At NYU Langone Health, maternal–fetal medicine and pediatric cardiology specialists confirmed the life-threatening diagnosis of dilated cardiomyopathy via a fetal echocardiogram. At 37 weeks into her pregnancy, the woman gave birth to a baby boy, who was in cardiogenic shock and taken to the Congenital Cardiovascular Care Unit at Hassenfeld Children’s Hospital for specialized care.
“From our perspective, he was very sick,” says Rakesh Singh, MD, medical director of the Pediatric Heart Failure and Transplant Program. “He would need a heart transplant to survive.”
“The donor heart worked perfectly from the moment it started beating.”
T.K. Susheel Kumar, MD
A left ventricular assist device called the Berlin Heart can help a weakened heart move blood through the body, but the device carries an increased risk of bleeding and stroke in infants. To bridge the time until a donor heart would become available, pediatric heart surgeon T.K. Susheel Kumar, MD, proposed a novel alternative that had been used for other congenital heart defects: using the patient’s healthy right ventricle to augment blood flow to the body.

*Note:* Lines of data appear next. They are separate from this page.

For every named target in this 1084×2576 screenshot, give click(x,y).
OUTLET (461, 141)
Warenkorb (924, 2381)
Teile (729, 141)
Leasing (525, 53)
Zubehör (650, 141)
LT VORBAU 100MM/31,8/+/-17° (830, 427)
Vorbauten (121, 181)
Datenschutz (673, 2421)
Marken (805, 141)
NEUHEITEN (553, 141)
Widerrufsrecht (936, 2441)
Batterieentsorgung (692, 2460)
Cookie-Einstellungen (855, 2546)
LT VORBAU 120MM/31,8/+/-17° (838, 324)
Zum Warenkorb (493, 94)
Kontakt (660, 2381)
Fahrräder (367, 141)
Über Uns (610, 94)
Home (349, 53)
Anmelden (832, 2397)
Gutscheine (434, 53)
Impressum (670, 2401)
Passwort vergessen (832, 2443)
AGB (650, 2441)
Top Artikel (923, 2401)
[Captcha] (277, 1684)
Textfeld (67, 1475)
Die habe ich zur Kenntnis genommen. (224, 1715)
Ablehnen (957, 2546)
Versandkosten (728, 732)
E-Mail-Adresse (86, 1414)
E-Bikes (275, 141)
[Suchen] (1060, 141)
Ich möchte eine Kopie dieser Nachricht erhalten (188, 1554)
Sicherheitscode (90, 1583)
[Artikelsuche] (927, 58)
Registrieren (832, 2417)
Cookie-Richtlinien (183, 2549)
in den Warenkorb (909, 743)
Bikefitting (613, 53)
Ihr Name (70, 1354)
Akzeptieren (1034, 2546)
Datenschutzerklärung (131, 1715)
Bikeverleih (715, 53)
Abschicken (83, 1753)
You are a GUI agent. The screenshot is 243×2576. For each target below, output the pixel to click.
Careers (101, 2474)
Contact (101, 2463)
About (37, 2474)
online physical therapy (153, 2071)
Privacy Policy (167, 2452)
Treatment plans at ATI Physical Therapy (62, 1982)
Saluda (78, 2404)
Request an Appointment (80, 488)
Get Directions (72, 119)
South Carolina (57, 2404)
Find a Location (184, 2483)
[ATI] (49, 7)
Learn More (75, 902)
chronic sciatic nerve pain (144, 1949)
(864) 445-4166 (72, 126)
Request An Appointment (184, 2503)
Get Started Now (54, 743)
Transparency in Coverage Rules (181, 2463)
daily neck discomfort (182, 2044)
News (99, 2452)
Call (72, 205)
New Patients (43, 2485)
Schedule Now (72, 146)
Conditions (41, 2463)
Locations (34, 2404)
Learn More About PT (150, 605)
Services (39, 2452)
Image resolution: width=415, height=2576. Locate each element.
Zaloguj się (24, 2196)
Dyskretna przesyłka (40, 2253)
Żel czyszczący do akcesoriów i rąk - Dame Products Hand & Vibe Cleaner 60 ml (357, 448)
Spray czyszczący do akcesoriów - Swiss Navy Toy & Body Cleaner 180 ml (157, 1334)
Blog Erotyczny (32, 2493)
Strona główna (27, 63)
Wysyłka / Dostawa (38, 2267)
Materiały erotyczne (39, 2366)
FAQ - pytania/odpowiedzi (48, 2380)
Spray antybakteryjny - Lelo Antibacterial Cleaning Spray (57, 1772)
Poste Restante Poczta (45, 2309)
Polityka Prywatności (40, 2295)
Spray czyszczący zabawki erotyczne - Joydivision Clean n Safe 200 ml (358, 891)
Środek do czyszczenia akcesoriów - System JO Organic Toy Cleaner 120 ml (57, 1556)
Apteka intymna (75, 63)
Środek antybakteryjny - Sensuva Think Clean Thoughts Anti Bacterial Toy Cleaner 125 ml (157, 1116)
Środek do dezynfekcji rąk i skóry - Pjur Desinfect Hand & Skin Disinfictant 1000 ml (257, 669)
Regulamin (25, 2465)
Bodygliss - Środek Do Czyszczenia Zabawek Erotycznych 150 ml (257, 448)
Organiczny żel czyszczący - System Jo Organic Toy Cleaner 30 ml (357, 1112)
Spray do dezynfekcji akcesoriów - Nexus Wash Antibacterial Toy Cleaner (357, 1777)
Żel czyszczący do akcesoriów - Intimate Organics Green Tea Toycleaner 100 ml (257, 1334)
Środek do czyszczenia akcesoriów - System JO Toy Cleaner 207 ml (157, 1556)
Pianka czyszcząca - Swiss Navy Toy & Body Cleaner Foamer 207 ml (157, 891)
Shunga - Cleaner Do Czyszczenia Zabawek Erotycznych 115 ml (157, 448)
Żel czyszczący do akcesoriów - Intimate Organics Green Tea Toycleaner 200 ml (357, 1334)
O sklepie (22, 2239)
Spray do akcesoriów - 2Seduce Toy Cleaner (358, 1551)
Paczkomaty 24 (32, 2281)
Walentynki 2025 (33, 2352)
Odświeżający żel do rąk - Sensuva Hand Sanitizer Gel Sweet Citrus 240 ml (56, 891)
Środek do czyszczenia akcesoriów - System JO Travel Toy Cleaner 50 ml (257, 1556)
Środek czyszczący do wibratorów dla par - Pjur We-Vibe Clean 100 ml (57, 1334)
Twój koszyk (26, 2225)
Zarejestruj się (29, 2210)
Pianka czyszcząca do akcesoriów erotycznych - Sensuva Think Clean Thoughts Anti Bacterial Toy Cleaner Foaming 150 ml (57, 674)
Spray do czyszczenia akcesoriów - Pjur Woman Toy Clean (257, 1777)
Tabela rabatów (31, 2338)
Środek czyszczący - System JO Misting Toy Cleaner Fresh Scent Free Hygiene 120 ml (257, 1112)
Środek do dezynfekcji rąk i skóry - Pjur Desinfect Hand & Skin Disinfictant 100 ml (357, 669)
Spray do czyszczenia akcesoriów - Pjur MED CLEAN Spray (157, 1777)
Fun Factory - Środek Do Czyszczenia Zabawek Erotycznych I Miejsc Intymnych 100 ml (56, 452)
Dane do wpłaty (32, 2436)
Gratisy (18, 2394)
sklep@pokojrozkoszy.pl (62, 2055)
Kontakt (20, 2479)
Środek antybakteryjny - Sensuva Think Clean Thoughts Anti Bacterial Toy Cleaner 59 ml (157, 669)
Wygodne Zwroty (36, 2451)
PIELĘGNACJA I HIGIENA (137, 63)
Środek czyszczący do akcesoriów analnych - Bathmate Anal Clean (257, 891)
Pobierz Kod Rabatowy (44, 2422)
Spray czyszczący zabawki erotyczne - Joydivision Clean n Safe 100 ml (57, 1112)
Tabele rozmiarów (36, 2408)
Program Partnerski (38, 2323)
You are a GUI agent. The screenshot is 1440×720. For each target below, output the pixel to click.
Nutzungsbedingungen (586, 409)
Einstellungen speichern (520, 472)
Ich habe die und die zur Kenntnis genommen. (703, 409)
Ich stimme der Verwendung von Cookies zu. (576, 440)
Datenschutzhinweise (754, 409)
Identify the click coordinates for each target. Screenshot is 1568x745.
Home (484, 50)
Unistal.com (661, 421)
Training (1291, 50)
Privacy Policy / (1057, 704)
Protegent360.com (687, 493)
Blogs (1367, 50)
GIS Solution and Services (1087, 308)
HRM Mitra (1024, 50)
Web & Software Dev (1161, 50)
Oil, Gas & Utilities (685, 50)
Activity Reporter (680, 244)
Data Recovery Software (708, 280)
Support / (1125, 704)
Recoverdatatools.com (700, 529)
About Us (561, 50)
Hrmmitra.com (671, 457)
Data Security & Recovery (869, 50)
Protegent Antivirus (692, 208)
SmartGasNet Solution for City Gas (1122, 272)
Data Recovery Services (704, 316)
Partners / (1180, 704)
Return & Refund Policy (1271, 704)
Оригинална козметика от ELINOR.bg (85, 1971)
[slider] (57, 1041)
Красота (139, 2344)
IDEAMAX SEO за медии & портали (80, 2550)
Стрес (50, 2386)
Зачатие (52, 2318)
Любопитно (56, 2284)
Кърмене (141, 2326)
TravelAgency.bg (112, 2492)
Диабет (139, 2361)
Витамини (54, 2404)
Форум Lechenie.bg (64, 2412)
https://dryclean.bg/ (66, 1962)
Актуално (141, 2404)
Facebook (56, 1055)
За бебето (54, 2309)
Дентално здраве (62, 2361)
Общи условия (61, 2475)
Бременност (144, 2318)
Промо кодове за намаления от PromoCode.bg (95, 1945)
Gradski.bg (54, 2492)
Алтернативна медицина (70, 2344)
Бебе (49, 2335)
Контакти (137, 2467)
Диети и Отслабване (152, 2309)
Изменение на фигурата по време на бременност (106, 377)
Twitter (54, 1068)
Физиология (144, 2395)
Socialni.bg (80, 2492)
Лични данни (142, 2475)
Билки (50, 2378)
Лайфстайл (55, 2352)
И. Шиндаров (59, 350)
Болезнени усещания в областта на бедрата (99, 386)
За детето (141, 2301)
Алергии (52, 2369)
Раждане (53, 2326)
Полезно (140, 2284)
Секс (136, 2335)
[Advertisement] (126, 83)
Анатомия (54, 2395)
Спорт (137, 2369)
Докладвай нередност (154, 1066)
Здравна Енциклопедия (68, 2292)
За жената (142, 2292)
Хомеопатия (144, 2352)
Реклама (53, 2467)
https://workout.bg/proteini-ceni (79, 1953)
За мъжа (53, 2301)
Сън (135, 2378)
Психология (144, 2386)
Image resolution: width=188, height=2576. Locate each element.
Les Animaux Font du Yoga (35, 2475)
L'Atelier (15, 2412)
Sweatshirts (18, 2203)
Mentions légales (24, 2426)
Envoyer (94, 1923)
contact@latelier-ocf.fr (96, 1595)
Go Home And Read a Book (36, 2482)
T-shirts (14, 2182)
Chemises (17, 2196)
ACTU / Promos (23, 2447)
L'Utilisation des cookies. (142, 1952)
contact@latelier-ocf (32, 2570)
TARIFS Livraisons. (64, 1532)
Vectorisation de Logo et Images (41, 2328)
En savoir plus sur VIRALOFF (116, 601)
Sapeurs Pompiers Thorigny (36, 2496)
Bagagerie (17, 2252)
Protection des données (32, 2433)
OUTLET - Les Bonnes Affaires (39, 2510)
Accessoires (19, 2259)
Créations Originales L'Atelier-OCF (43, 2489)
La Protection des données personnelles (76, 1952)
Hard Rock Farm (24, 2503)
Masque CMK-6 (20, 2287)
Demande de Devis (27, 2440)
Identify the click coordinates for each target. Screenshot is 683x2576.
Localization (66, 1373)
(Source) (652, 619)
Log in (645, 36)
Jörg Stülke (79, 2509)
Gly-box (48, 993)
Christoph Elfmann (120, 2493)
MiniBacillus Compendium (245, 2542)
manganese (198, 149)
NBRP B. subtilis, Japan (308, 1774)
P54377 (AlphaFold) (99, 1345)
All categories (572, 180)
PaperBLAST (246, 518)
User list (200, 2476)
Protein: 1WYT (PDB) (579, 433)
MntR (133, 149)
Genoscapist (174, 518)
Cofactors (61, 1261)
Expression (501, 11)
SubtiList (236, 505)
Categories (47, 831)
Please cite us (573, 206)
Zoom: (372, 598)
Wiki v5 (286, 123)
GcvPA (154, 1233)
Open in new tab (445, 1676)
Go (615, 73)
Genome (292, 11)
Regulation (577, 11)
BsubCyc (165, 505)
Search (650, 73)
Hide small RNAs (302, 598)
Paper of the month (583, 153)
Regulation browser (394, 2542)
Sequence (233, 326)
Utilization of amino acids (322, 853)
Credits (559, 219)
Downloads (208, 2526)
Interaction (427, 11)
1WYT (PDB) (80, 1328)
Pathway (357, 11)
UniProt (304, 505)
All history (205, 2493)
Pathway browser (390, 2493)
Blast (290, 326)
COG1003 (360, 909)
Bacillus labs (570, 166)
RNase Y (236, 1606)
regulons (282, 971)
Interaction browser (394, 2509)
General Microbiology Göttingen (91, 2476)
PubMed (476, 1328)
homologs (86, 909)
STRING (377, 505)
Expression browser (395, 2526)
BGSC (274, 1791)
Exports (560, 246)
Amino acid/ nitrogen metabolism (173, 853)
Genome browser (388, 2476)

To accomplish that, intravenous prostaglandin E1 kept the newborn’s patent ductus arteriosus (PDA) blood vessel open. Surgeons also performed bilateral branch pulmonary artery banding to limit that artery’s blood flow and reduce the risk of long-term lung damage.
The baby soon stabilized and remained on a ventilator under mild sedation. At two months of life, his PDA began to constrict, requiring catheter stent implantation across the ductus arteriosus. In June 2023, a donor heart became available, allowing surgeons led by Dr. Kumar and Ralph S. Mosca, MD, to rebuild the baby’s pulmonary arteries and perform a heart transplant.
“The donor heart worked perfectly from the moment it started beating,” Dr. Kumar says. “This excellent outcome is the result of our team’s extensive experience and seamless collaboration,” adds Dr. Mosca.
“Infants who make it to transplant have a greater than 50 percent chance of doing well with the same heart 25 years later.”
Rakesh Singh, MD
The boy’s parents, who had relocated to New York, took their son home two months later, and he continued to receive extensive outpatient pediatric rehabilitation services through Rusk Rehabilitation. “Infants who make it to transplant have a greater than 50 percent chance of doing well with the same heart 25 years later,” Dr. Singh says. In December 2023, the boy celebrated another big milestone: his first birthday.